# [PASSAGE PROVIDED]

* * * *

WOSTER: I can see 70, and it doesn't seem strange at all
In one of our upstairs bedrooms, a soft blanket thrown across the bedspread has images of a Teddy bear and the words, “It takes a long time to grow an old friend.”By: Terry Woster, The Daily Republic
In one of our upstairs bedrooms, a soft blanket thrown across the bedspread has images of a Teddy bear and the words, “It takes a long time to grow an old friend.”
I do most of my personal writing in that room, so I see the blanket often. It doesn’t attract my attention most evenings when I’m up there working. Last weekend was different.
We had just returned from a cruise on Lake Oahe with the two Pierre couples who have been our close friends for nearly all of the last four decades. The outing marked the first time this year we were all together on a boat on the river, and we couldn’t have asked for a better day. The lake lay flat, the sky was all but empty of clouds for most of the afternoon and the temperature of the water was more than tolerable.
We did nothing but the lazy things we usually do when we’re together. We idled upstream to the bay where the emergency spillway is located, just so we could see for ourselves the level of the water at the top of the big gates. We cruised on up to the river bend at Chantier Creek, mostly to see how much of Peoria Flats is showing with the water at a record level. We ate watermelon and blueberries and strawberries and did some catching up on each other’s lives.
One of the couples talked a bit about how nice it would be when they could return to their home. They’ve been out of it since the end of May, chased away by the record volume of Missouri River water rushing past the neighborhood where they live. They are living with other friends now, and they are grateful for the hospitality and shelter. Still, there’s no place like home, and the water continues to gush down the river against the emergency levees.
Our Saturday afternoon on the calm surface of the river just a few miles upstream from Oahe Dam was a nice break for them, but when the bow of the boat nosed into the buoy channel and approached the dock, they were back to real life. They’re handling it awfully well, day by day.

* * * *

# [THE TASK]
Quote the column about the Lake Oahe cruise word for word, from "I do most of" to "more than tolerable.".

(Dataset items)

* * * *

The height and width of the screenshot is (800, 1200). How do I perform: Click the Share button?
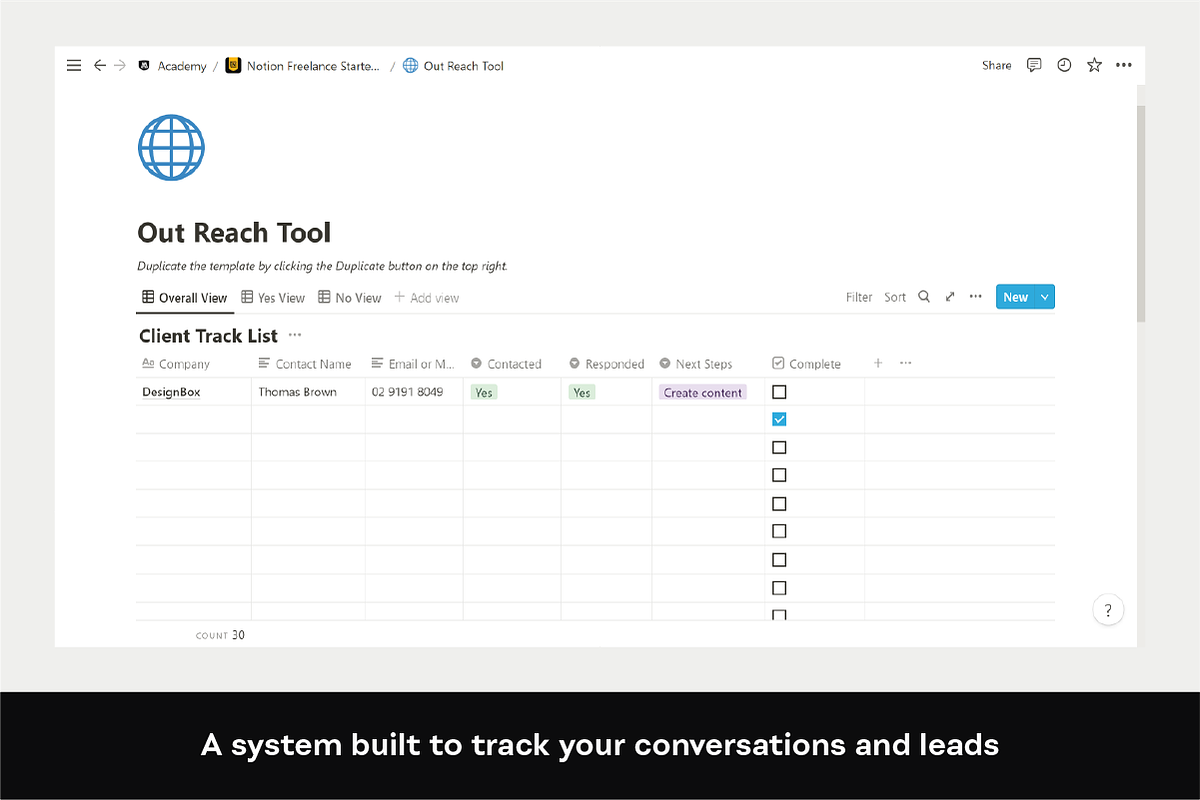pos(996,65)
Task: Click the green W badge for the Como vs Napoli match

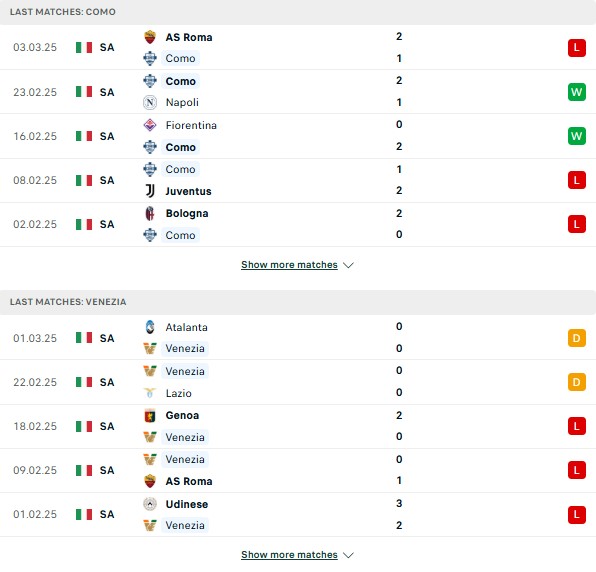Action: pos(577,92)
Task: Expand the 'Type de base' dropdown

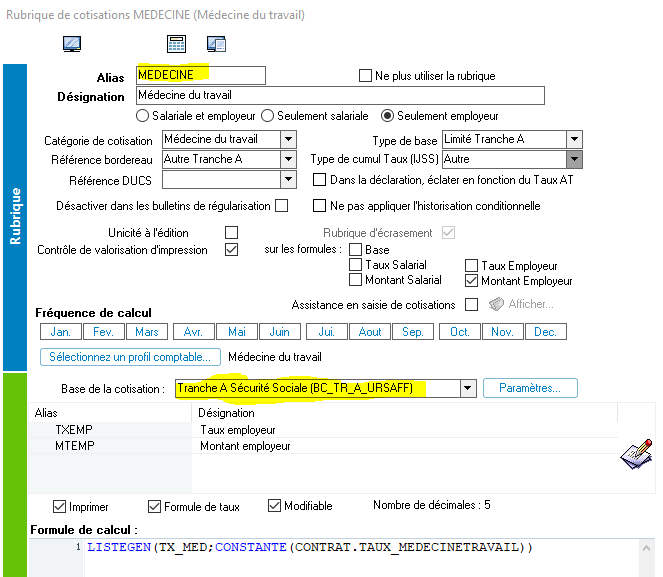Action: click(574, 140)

* * * *

# [SOLVED EXERCISE]
I do most of my personal writing in that room, so I see the blanket often. It doesn’t attract my attention most evenings when I’m up there working. Last weekend was different.
We had just returned from a cruise on Lake Oahe with the two Pierre couples who have been our close friends for nearly all of the last four decades. The outing marked the first time this year we were all together on a boat on the river, and we couldn’t have asked for a better day. The lake lay flat, the sky was all but empty of clouds for most of the afternoon and the temperature of the water was more than tolerable.